Data to use
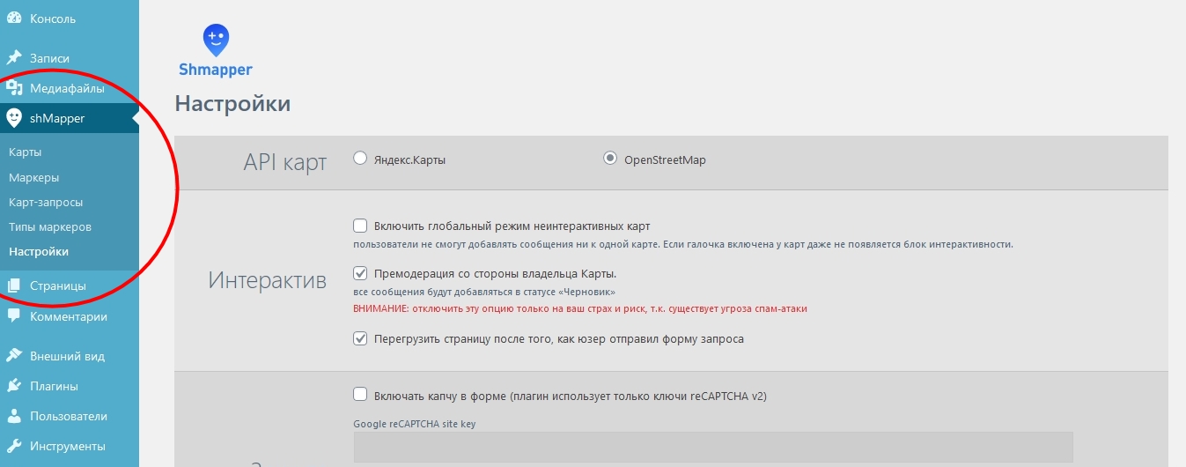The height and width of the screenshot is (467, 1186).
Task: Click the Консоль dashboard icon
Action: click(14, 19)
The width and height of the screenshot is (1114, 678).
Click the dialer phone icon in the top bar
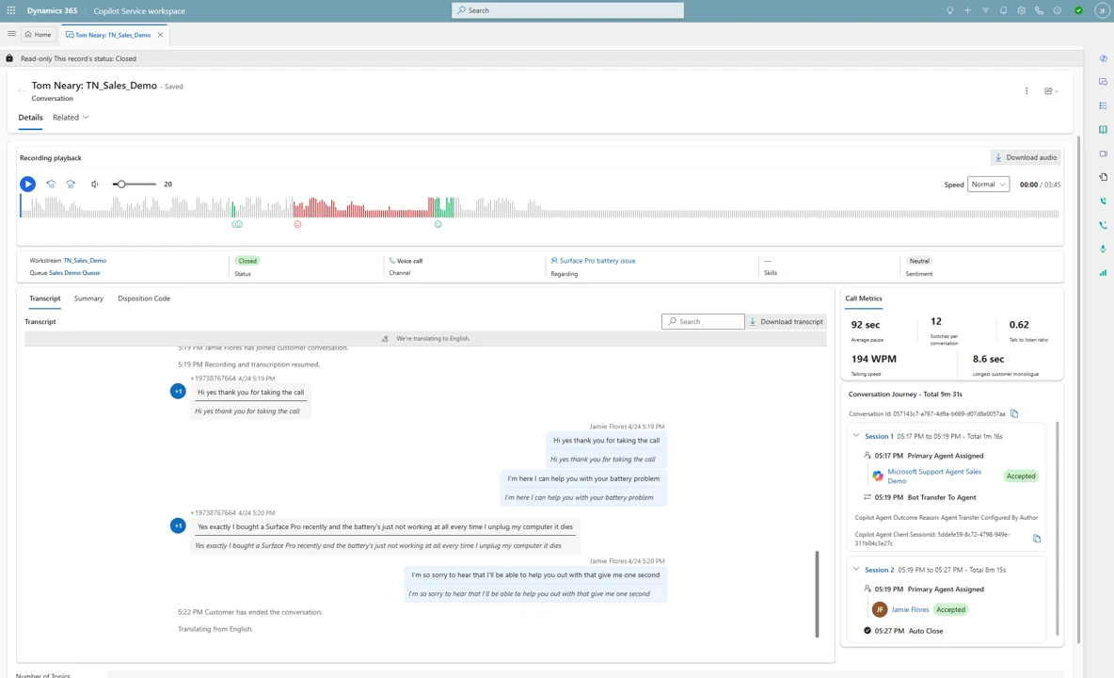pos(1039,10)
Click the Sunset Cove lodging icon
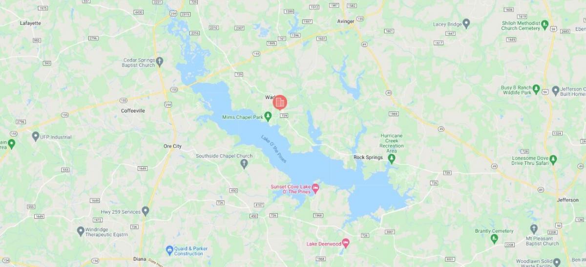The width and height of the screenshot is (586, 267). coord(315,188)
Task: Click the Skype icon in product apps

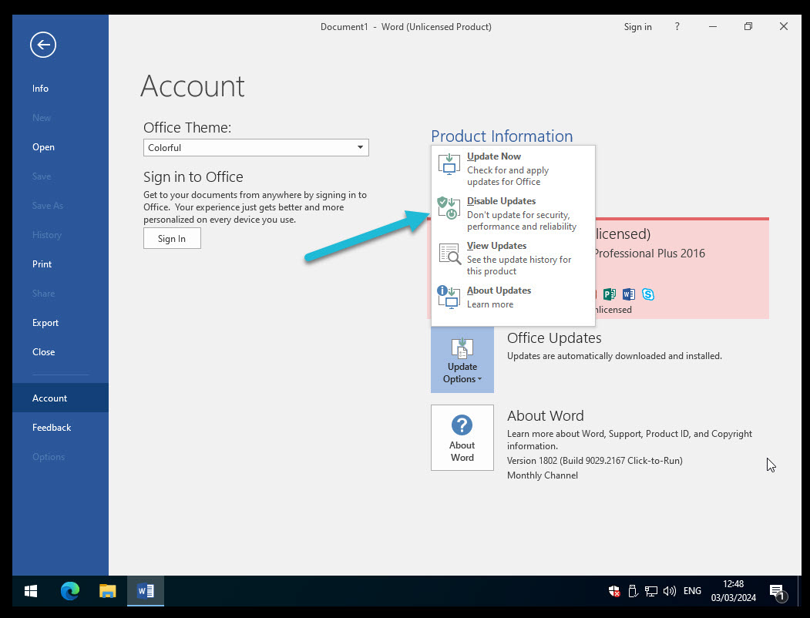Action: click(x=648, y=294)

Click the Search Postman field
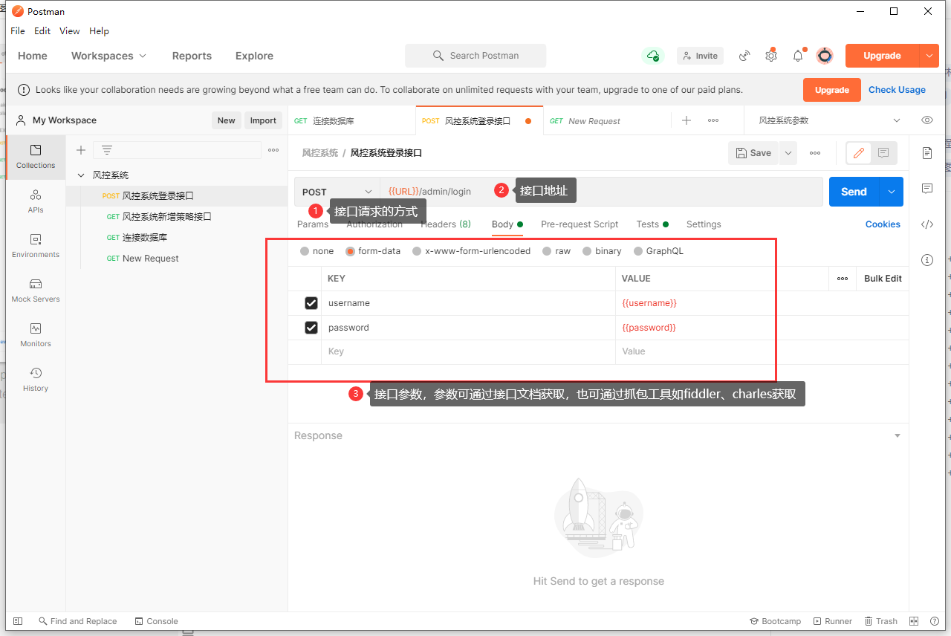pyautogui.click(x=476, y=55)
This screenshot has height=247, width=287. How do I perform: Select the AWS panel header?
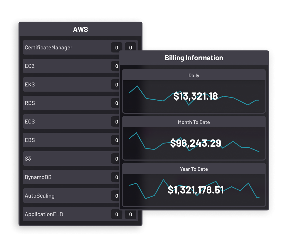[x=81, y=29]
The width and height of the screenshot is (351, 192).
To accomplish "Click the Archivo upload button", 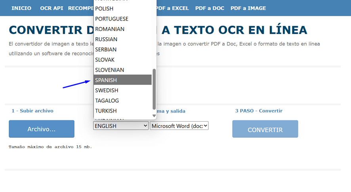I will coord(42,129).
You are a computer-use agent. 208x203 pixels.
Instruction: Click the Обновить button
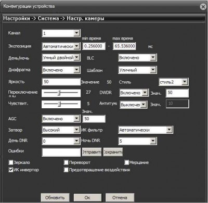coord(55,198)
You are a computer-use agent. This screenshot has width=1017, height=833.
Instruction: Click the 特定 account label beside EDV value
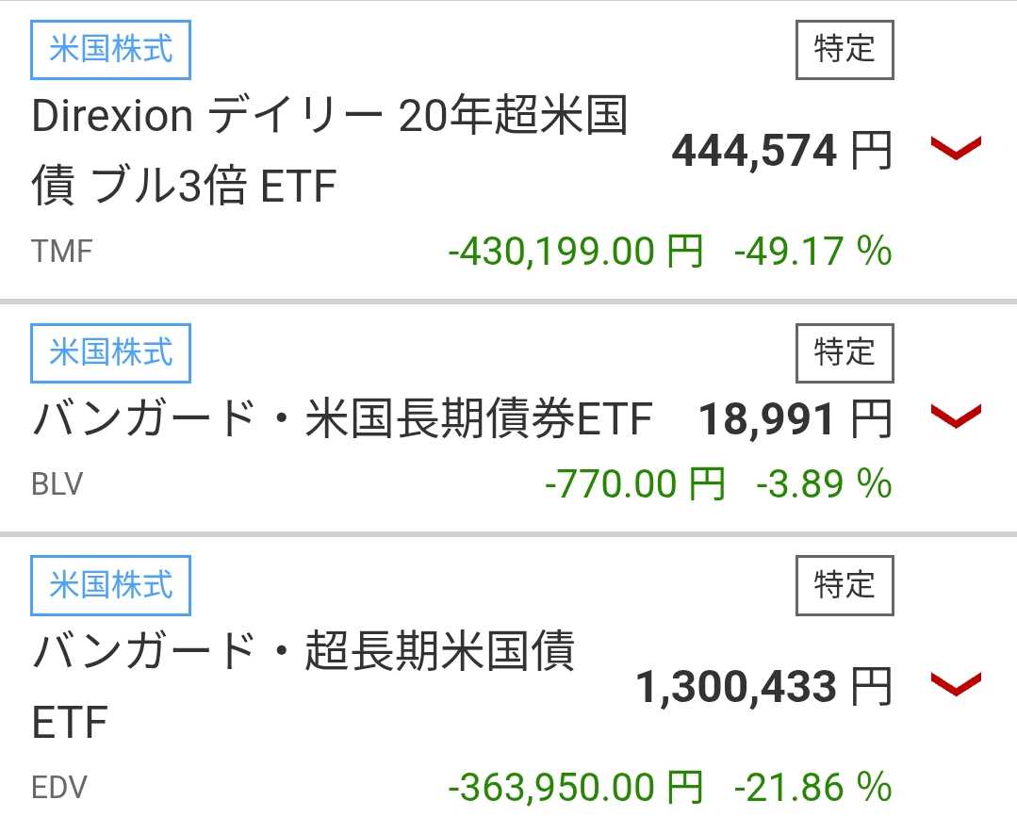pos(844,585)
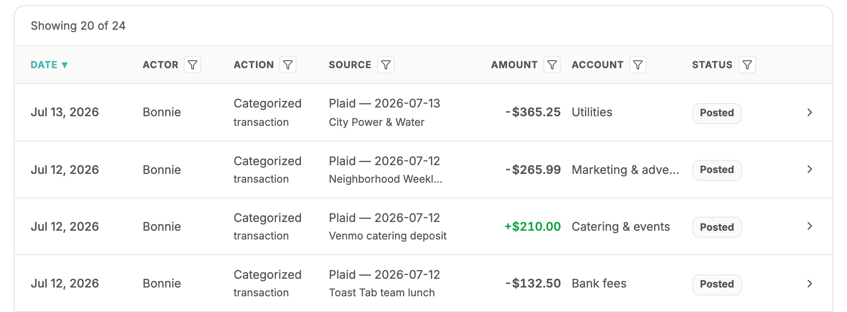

Your assignment
Take every line from the records that holds "agent" and copy it down.

Written response
You are a computer-use agent. 208x203 pixels.
You are a computer-use agent. This screenshot has width=1017, height=833.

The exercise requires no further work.